In a new twist to the Jet-Etihad saga, the Securities and Exchange Board of India (Sebi) has served a notice on Etihad Airways for alleged violation of the takeover code regulations while acquiring 24 per cent stake in Jet Airways.
Sources close to the development say the Abu Dhabi-based airline, in its reply, will have to address the issues raised by the market regulator, failing which it will have to make an offer to buy the entire 25 per cent public holding in Jet through an open offer.
The notice was issued to Etihad earlier this week by Sebi, according to the sources. Etihad, Sebi and Jet Airways did not respond to an email query on the issue.
According to Sebi’s takeover code regulations, an open offer is triggered in multiple ways, including when an entity acquires 25 per cent stake in a listed firm and/or if it acquires ‘control’ over it.
In this case, Sebi could have initiated enforcement proceedings based on a view that the Abu Dhabi-based carrier was gaining control over the Indian carrier.

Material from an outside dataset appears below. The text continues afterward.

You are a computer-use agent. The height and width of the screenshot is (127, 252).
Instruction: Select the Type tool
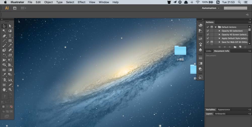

“The deal initially went to Sebi, which had sanitised the contract agreements to ensure there was no control-related issue and based on that it had given the go-ahead. One has to see whether the assessment by the Competition Commission of India has made Sebi rethink or is it that they now see that the element of control still operates and, hence, they see an open offer trigger,” says Ramesh Vaidyanathan, managing partner, Advaya Legal.
Sebi’s latest action will further complicate matters for both carriers, already battling lawsuits related to the deal. Also, the open offer, if successful, might clash with the foreign direct investment (FDI) norms as well as Sebi’s minimum public float requirement.